• La crise du désir

     

     

    La modernité à bout de souffle

     

    Alors que les hommages pleuvent pour saluer l’œuvre finissante de Jean-Luc Godard, il est tentant de faire un bilan des soixante dernières années, celles de « notre modernité ». D’une manière caractéristique, 1960 a paru un année charnière. C’était le début des sixties et de la société de consommation (en Europe). On sentait qu’on allait se libérer des « vieux carcans » et qu’un nouveau monde prenait forme. Comme un fanal, un « signe des temps », un symbole iconique, la Nouvelle Vague inaugurait « sa » modernité avec le film de JLG, À bout de souffle, sorti justement en 1960. Le revoir aujourd’hui est éclairant. Qu’est-ce qui a tellement stupéfié le monde d’alors ?

       Le film est terriblement romantique (au sens girardien du terme). Les héros souffrent d’un « mal du siècle » qui ne dit pas son nom : il s’agit des débuts de ce que j’appelle « la crise du désir ». Michel Poiccard, le voyou joué par Jean-Paul Belmondo, est une espèce de Meursault qui tue sans culpabilité et qui meurt sans conscience.

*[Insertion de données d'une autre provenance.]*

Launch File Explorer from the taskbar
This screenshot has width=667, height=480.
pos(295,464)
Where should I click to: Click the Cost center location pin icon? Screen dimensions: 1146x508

Entre-temps, il brise quelques tabous et maltraite sa copine (pauvre Jean Seberg) : le film n’est qu’une suite de transgressions (bien gentilles par rapport à ce qu’on a pu voir par la suite sur les écrans). Les tics cinématographiques sont criants : montage saccadé, répétitions, cadrages décalés, plagiats de polars américains de série B, citations visuelles... Ah, les fameuses citations dont Godard a toujours truffé ses films ! En fait de liberté conquise, d’autonomie assumée, ses personnages (et lui-même) ne vivent que par références. Des références inutiles, sans cohérence et qui débouchent sur du désir triste. Et pour assaisonner le tout, les personnages (le film tout entier) sont hantés par la mort : elle est omniprésente. C’est sinistre. Au détour d’une séquence, furtive, on peut lire cette citation attribuée à Lénine : « Nous sommes des morts en permission ». Finalement, cette modernité-là est morbide, très sacrificielle, et tout sauf nouvelle. Il n’y a rien de plus archaïque que le sacrifice... Alors, pourquoi ces tics, ce montage, ces cadrages décalés ? Eh bien, pour cacher l’archaïsme de cette fausse modernité. On peut parler de trompe-l’œil, d’enfumage. René Girard appelle méconnaissance cette volonté de la conscience de se tromper elle-même.

       Triste modernité.

       En bonne logique, le dernier film de Jean-Luc Godard, Le Livre d’image (2018), est un chapelet désordonné de violences laides. Une fois les tics cinématographiques retirés, il ne reste plus que l’os de la modernité : sa fascination pour la violence gratuite, et sa frivolité. Pour la pose, on verra là un manifeste sur le désespoir « moderne ». Ce qui est le plus désespérant, c’est que cette génération n’a rien appris. Elle en est encore à se laisser fasciner par ce qu’elle croit être une « violence gratuite », celle qui serait inhérente à la condition humaine. L’homme n’en est pas responsable, il en est la victime seulement. Il n’y a pas d’innocence plus coupable.